Digital replicas of real things help us make all kinds of decisions in our daily lives.
Online street maps help us get around and know how traffic will affect our drive time. Virtual tours allow us to explore a new house without stepping inside it. And virtual seating helps us see how close we’ll be to the action at games and concerts, and even what view we’ll have.
A new kind of digital replica known as a digital twin has recently taken hold in the business world. It’s a virtual, model-based recreation of a physical thing — like a product, machine or even an entire production facility. And it can help you make better design, production and maintenance decisions in some profound ways.
If you’re a machine builder, you can design and prototype machines, and test their performance using real-world physics, long before you cut steel. You can also virtually commission machines to avoid last-minute surprises when you’re on-site with an end user.

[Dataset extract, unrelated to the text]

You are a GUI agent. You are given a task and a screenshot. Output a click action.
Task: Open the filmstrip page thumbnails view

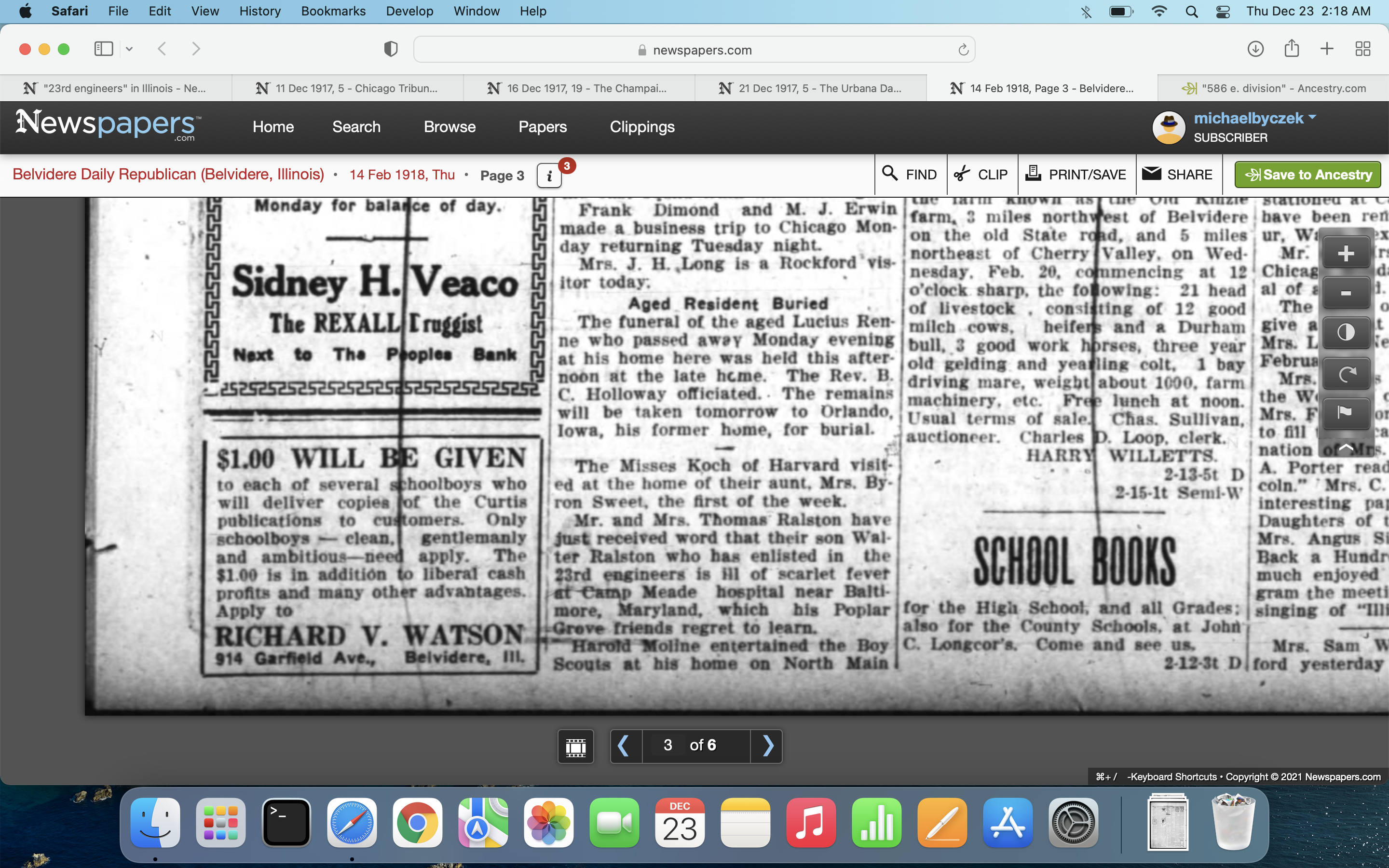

If you’re a manufacturer or other industrial firm, a digital twin can help you design and validate a new line or production site before you buy equipment. You can also better prepare operators by using a digital twin for virtual training. And you can use a digital twin to help inform and guide maintenance activities to reduce downtime.
A Living, Learning Model
Simulation is already used in manufacturing to examine important factors like the key performance indicators (KPIs) that you want to improve. For example, you might simulate the operation of a car to predict its fuel efficiency.
A digital twin takes that idea and builds on it, because it’s a living digital replica that learns and changes over time. So, with a digital twin, not only could you predict the car’s fuel efficiency when a buyer takes the keys, but you also could predict how and when that efficiency will degrade.
You could even predict when the buyer should take the car in for maintenance. A digital twin could not only use measurables like mileage driven and time elapsed, along with a model of the car’s wear based on other factors such as temperature and driver behavior, to predict maintenance needs.